俄罗斯因胱硫醚β-合酶（CBS）缺乏导致的同型胱氨酸尿症：分子与临床特征

Homocystinuria due to cystathionine beta-synthase (CBS) deficiency in Russia: Molecular and clinical characterization.

作者信息

Voskoboeva Elena, Semyachkina Alla, Yablonskaya Maria, Nikolaeva Ekaterina

机构信息

Research Centre for Medical Genetics, Moscow, Russia.

Research and Clinical Institute for Pediatrics, Pirogov Russian National Research Medical University, Moscow, Russia.

出版信息

Mol Genet Metab Rep. 2017 Dec 27;14:47-54. doi: 10.1016/j.ymgmr.2017.11.001. eCollection 2018 Mar.

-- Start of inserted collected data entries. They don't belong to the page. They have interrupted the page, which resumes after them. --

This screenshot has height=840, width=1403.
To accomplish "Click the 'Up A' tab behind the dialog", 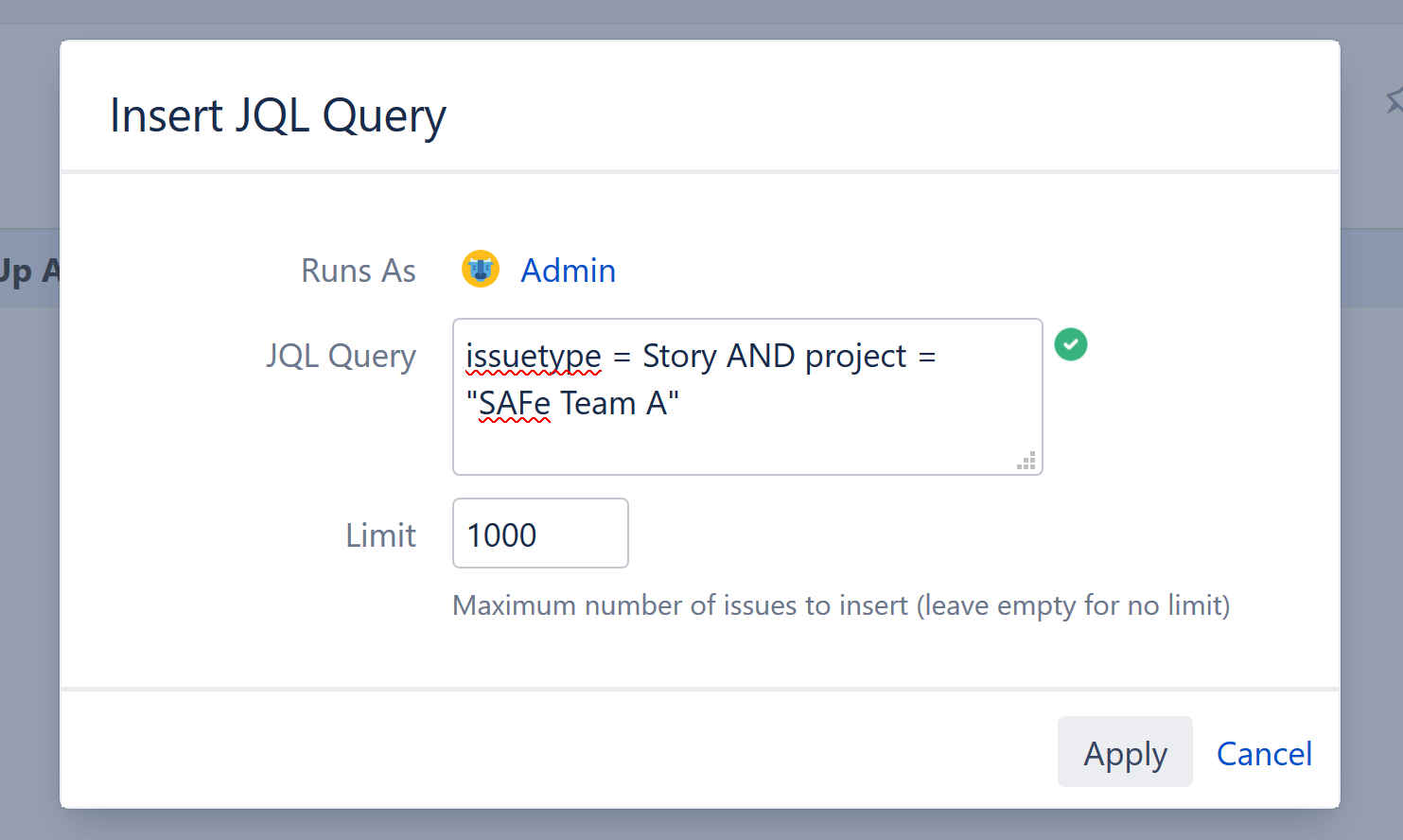I will tap(28, 269).
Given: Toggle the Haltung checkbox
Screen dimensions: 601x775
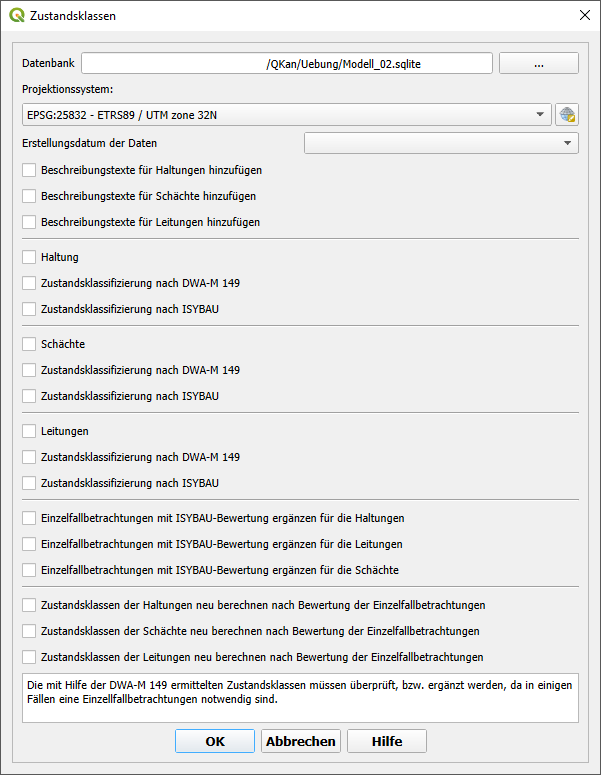Looking at the screenshot, I should pyautogui.click(x=29, y=257).
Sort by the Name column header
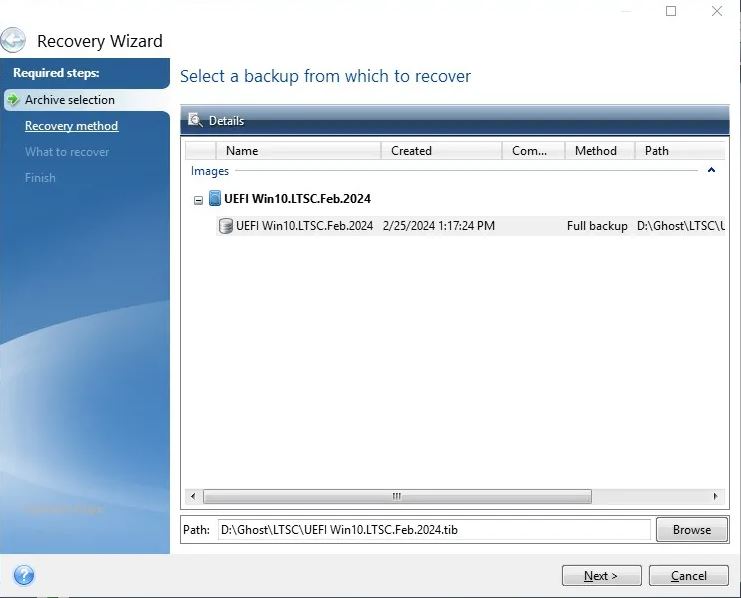741x598 pixels. click(242, 151)
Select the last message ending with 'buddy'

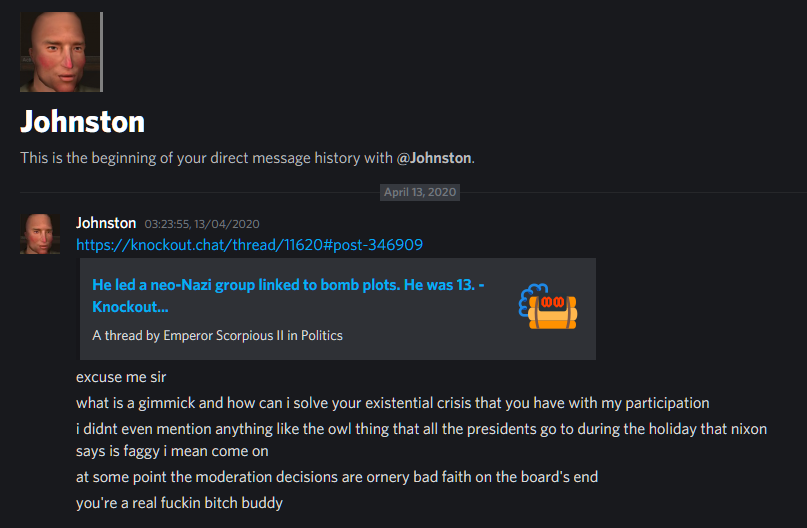pyautogui.click(x=180, y=503)
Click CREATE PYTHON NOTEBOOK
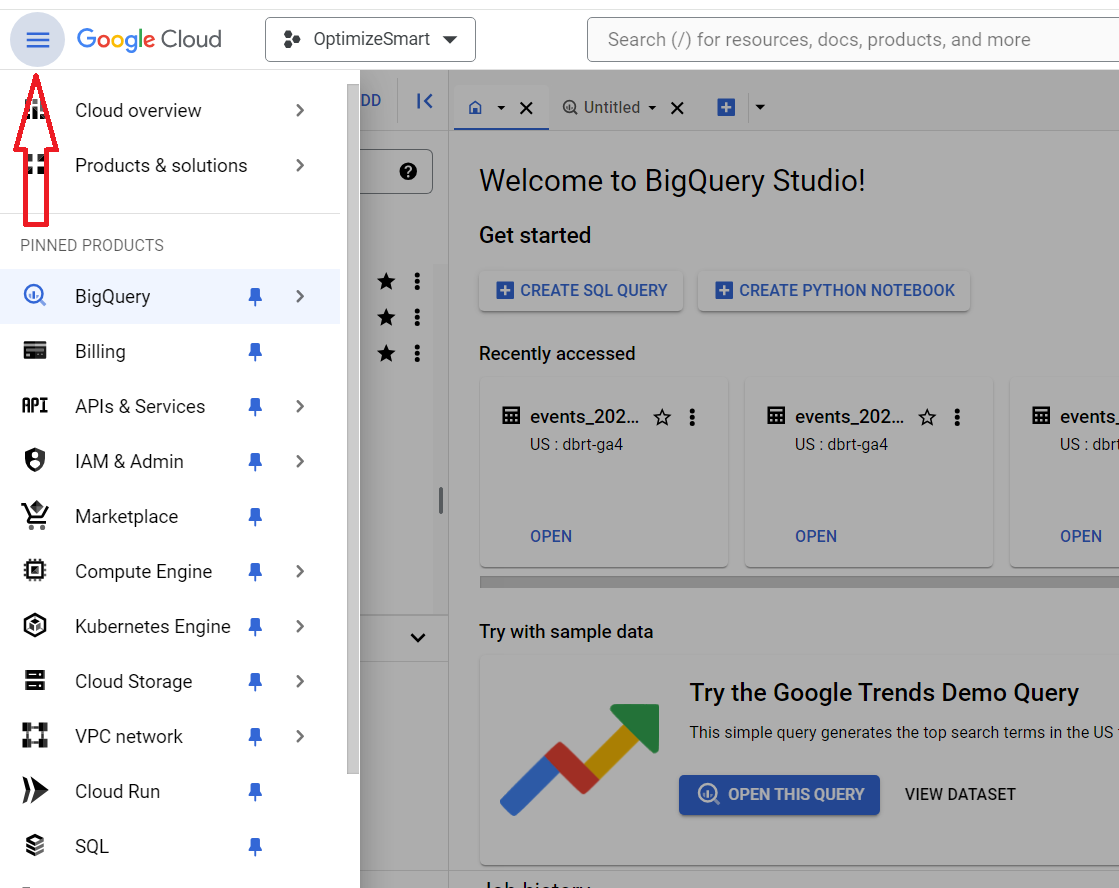Image resolution: width=1119 pixels, height=888 pixels. [x=833, y=290]
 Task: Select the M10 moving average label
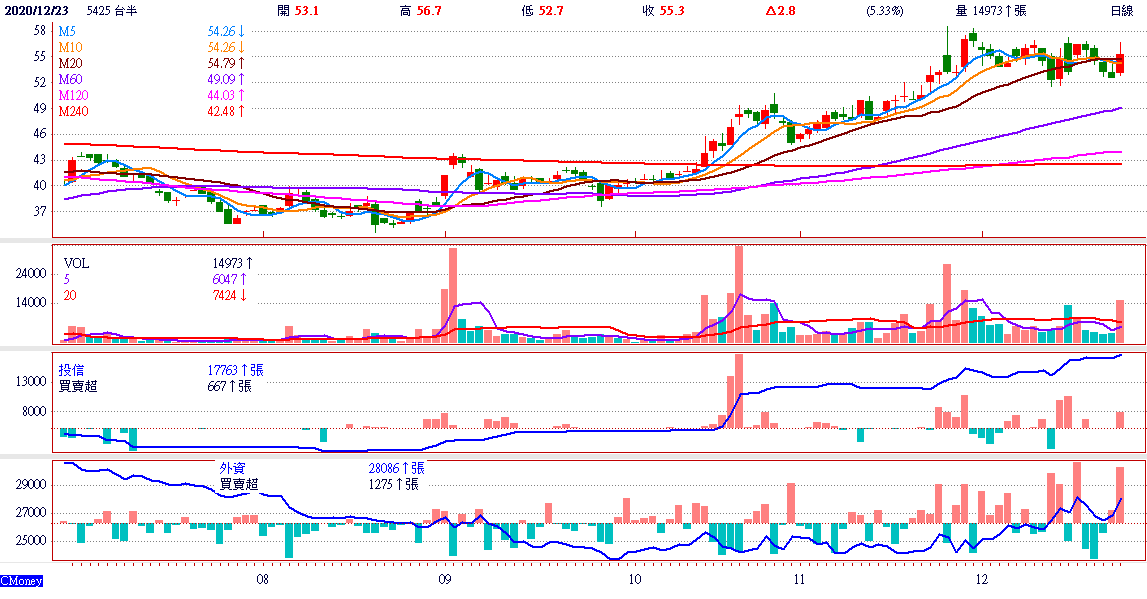(x=70, y=48)
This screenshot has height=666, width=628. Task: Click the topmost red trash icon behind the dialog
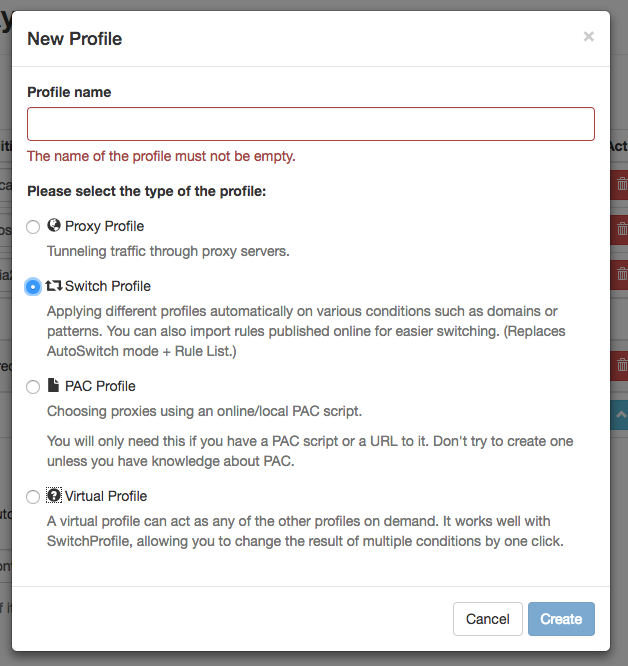click(620, 185)
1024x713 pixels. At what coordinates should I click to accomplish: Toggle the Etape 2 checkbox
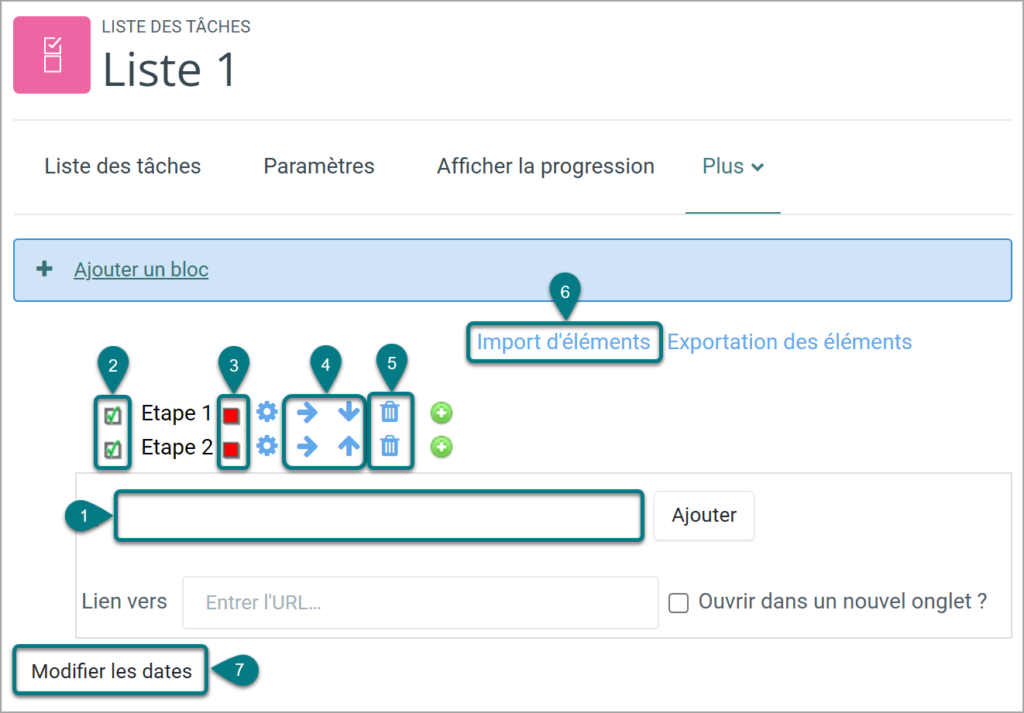113,449
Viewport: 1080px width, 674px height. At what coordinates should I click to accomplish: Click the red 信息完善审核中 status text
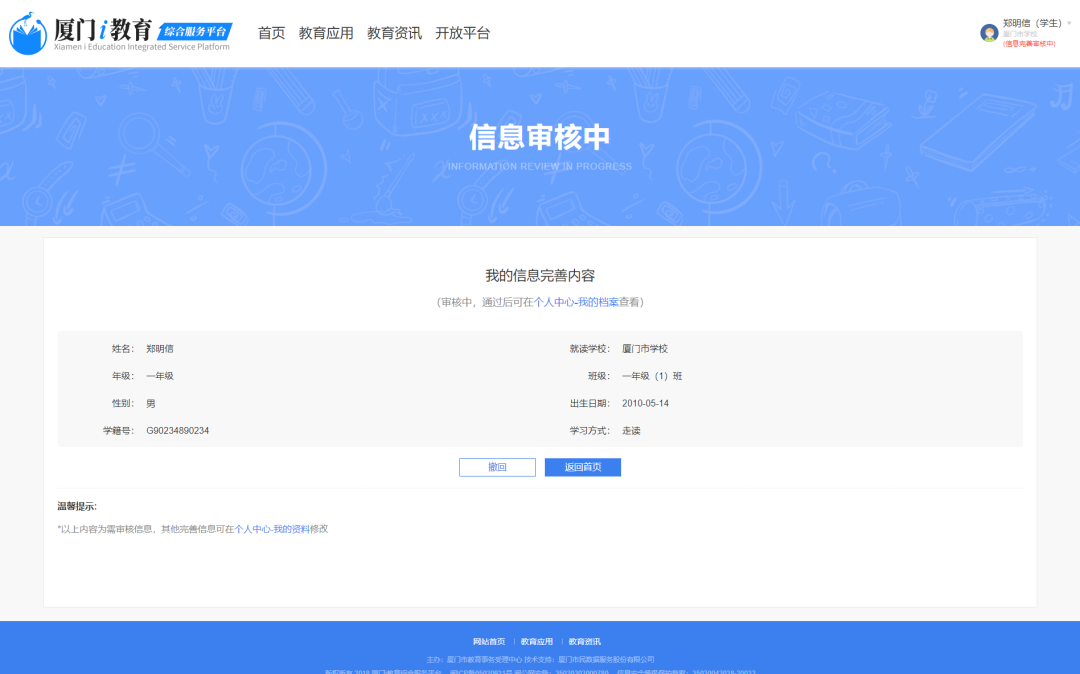[1029, 44]
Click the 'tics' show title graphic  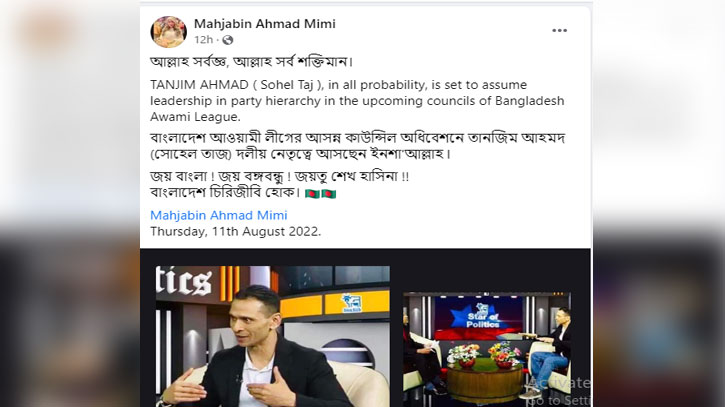point(184,281)
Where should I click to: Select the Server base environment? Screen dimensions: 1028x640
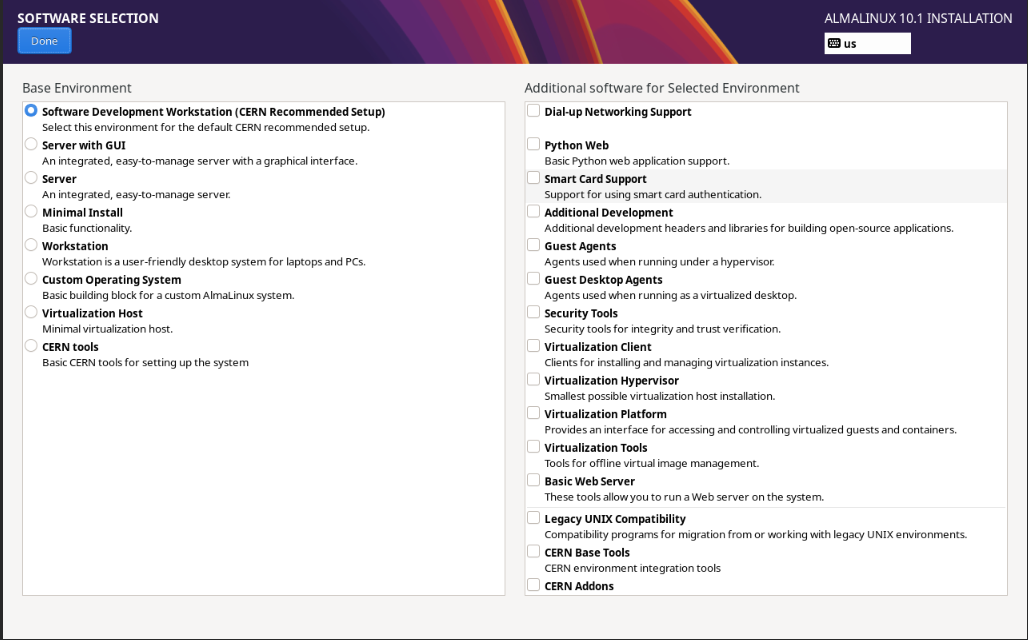pos(31,178)
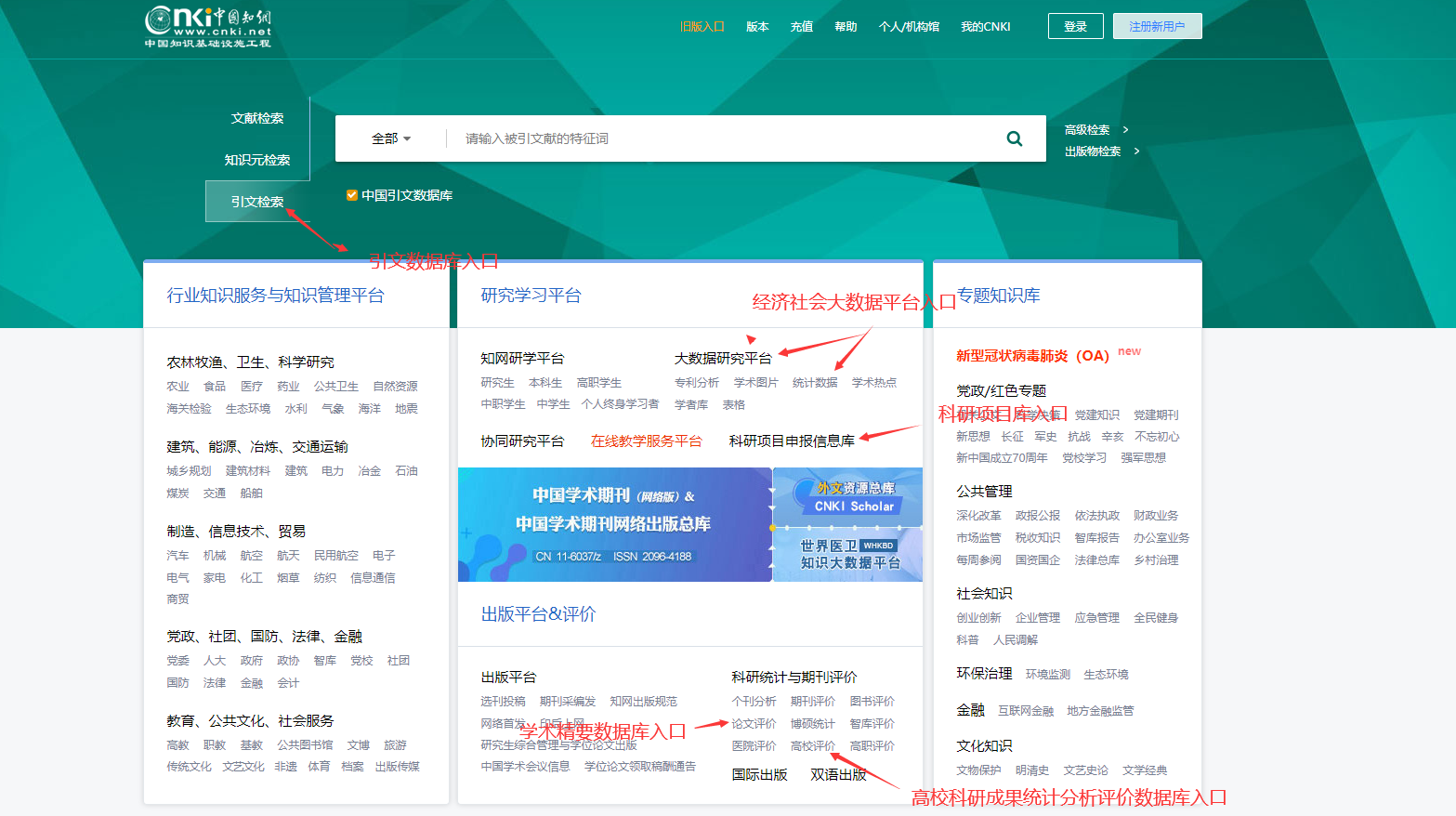Open the CNKI Scholar foreign resources banner
The width and height of the screenshot is (1456, 816).
[x=847, y=497]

We present the results of the 45-year clinical observation of 27 Russian homocystinuria patients. We made a mutation analysis of the gene for thirteen patients from eleven unrelated genealogies. All patients except for the two were compound heterozygotes for the mutations detected. The most frequent mutation in the cohort investigated was splice mutation IVS11-2a->c. We detected one new nonsense mutation, one new missense-mutation and three novel small deletions. We also report the clinical case of the B-responsive patient genotyped as Ile278Thr/Cys109Arg.